▶ **REQUIRED WORK**: Give back exactly the stretch of data below from the line holding "Telefoon autohouders (1339, 686)" through the line holding "[Onze Facebookpagina] (1271, 887)", both ends included, and leave the remaining lines out.

▶ **EXCERPTED RECORDS**:
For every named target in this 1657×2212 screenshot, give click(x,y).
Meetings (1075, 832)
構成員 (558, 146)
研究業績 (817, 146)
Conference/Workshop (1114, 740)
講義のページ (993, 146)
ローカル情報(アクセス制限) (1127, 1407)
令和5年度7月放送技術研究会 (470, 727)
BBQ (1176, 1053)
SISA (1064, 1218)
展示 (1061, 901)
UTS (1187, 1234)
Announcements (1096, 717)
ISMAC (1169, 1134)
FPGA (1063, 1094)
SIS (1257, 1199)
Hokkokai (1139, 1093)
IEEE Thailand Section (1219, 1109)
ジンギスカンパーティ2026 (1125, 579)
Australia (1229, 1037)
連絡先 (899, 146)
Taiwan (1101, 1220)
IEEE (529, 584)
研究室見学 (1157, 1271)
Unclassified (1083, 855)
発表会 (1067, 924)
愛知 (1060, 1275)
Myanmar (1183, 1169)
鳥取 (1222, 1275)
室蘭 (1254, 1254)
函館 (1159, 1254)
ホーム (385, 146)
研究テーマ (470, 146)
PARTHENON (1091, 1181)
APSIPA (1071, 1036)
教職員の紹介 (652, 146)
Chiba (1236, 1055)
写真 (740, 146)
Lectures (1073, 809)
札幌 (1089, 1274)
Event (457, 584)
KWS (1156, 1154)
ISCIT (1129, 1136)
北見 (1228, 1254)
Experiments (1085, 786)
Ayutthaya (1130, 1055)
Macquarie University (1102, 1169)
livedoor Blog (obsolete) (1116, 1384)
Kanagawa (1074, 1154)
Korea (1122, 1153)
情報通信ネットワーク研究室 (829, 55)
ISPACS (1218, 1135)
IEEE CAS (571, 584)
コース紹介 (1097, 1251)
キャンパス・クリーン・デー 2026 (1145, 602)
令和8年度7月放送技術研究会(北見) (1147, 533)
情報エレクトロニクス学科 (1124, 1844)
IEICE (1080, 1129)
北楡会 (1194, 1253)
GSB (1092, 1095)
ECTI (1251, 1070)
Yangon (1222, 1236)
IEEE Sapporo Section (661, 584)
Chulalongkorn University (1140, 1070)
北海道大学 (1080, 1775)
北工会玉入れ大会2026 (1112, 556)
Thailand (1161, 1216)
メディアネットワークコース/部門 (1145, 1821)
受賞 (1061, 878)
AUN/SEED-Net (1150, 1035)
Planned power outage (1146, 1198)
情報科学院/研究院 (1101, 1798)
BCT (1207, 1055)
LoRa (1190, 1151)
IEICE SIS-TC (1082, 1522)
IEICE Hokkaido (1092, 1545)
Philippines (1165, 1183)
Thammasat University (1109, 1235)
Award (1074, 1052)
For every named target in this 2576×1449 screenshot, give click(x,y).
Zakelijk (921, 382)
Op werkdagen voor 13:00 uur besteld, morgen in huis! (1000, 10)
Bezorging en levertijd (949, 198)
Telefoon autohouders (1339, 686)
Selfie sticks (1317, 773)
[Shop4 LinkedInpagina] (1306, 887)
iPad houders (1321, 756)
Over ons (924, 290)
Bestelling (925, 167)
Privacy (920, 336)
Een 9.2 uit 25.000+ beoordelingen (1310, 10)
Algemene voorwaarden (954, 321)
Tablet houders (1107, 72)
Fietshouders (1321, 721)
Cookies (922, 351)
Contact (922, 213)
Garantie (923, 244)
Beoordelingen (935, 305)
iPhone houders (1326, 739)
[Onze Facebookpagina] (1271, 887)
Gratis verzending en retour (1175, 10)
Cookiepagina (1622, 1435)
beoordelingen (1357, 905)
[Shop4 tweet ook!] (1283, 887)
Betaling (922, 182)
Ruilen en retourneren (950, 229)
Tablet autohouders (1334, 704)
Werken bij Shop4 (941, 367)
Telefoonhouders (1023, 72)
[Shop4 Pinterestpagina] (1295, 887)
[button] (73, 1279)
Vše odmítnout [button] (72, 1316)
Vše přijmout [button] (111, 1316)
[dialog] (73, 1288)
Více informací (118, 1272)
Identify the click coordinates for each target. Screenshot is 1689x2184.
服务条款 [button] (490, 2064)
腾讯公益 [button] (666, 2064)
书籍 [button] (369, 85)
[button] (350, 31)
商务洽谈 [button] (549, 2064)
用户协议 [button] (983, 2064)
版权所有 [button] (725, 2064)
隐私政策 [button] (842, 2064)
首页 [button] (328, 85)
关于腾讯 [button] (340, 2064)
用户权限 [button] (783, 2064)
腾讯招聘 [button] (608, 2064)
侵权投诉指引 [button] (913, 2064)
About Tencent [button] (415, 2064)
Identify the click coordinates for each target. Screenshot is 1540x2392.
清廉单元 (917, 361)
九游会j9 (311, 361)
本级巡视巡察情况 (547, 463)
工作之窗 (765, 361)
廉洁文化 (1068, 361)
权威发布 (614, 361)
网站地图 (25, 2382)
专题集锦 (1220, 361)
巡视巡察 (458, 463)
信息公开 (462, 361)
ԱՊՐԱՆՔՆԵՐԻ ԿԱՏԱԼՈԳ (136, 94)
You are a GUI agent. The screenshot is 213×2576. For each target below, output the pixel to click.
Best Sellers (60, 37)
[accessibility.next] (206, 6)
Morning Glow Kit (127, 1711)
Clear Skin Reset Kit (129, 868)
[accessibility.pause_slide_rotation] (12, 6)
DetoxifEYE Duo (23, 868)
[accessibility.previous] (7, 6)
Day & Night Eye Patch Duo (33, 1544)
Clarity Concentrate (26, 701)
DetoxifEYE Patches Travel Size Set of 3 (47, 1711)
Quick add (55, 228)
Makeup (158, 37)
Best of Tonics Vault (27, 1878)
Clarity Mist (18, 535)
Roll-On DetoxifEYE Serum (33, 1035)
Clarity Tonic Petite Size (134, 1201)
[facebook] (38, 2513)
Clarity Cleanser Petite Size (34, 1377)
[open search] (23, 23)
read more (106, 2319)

▶ **EXERCISE ANSWER**:
Telefoon autohouders (1339, 686)
Selfie sticks (1317, 773)
[Shop4 LinkedInpagina] (1306, 887)
iPad houders (1321, 756)
Over ons (924, 290)
Bestelling (925, 167)
Privacy (920, 336)
Een 9.2 uit 25.000+ beoordelingen (1310, 10)
Algemene voorwaarden (954, 321)
Tablet houders (1107, 72)
Fietshouders (1321, 721)
Cookies (922, 351)
Contact (922, 213)
Garantie (923, 244)
Beoordelingen (935, 305)
iPhone houders (1326, 739)
[Onze Facebookpagina] (1271, 887)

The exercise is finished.